- _What is required_: Each line of the data below should be repeated exactly.

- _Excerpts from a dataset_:

* * * *

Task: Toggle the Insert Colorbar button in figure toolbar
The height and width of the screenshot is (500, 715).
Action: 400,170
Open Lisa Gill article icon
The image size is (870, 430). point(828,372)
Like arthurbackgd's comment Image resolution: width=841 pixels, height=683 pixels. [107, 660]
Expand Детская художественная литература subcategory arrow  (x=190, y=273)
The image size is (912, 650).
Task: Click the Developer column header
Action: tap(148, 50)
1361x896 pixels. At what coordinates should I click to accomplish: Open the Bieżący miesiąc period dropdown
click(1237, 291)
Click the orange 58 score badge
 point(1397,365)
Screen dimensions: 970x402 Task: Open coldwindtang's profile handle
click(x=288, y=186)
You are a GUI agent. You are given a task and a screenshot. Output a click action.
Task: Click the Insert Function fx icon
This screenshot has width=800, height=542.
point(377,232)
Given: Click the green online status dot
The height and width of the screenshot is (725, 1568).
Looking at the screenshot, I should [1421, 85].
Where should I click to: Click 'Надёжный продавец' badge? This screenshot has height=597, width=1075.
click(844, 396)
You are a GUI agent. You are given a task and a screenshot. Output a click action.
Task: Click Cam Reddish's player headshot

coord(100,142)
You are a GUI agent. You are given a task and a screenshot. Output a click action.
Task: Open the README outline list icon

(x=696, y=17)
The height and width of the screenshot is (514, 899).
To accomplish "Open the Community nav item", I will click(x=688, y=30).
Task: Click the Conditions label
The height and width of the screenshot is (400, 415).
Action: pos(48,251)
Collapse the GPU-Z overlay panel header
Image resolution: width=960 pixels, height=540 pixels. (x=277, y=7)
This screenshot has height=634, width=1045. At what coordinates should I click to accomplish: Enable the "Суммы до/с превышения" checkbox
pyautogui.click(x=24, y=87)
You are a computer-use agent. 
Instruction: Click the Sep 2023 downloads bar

* * * *

- _Written answer_:
Task: Toggle the Insert Colorbar button in figure toolbar
The height and width of the screenshot is (500, 715).
Action: 400,170
Open Lisa Gill article icon
The image size is (870, 430). point(828,372)
Like arthurbackgd's comment Image resolution: width=841 pixels, height=683 pixels. [107, 660]
Expand Детская художественная литература subcategory arrow  (x=190, y=273)
The image size is (912, 650).
Task: Click the Developer column header
Action: tap(148, 50)
1361x896 pixels. At what coordinates should I click to accomplish: Open the Bieżący miesiąc period dropdown
click(1237, 291)
Click the orange 58 score badge
 point(1397,365)
Screen dimensions: 970x402 Task: Open coldwindtang's profile handle
click(x=288, y=186)
You are a GUI agent. You are given a task and a screenshot. Output a click action.
Task: Click the Insert Function fx icon
This screenshot has width=800, height=542.
point(377,232)
Given: Click the green online status dot
The height and width of the screenshot is (725, 1568).
Looking at the screenshot, I should [1421, 85].
Where should I click to: Click 'Надёжный продавец' badge? This screenshot has height=597, width=1075.
click(844, 396)
You are a GUI agent. You are given a task and a screenshot. Output a click action.
Task: Click Cam Reddish's player headshot

coord(100,142)
You are a GUI agent. You are given a task and a screenshot. Output a click action.
Task: Open the README outline list icon

(x=696, y=17)
The height and width of the screenshot is (514, 899).
To accomplish "Open the Community nav item", I will click(x=688, y=30).
Task: Click the Conditions label
The height and width of the screenshot is (400, 415).
Action: pos(48,251)
Collapse the GPU-Z overlay panel header
Image resolution: width=960 pixels, height=540 pixels. (x=277, y=7)
This screenshot has height=634, width=1045. At what coordinates should I click to accomplish: Enable the "Суммы до/с превышения" checkbox
pyautogui.click(x=24, y=87)
You are a computer-use agent. 
Instruction: Click the Sep 2023 downloads bar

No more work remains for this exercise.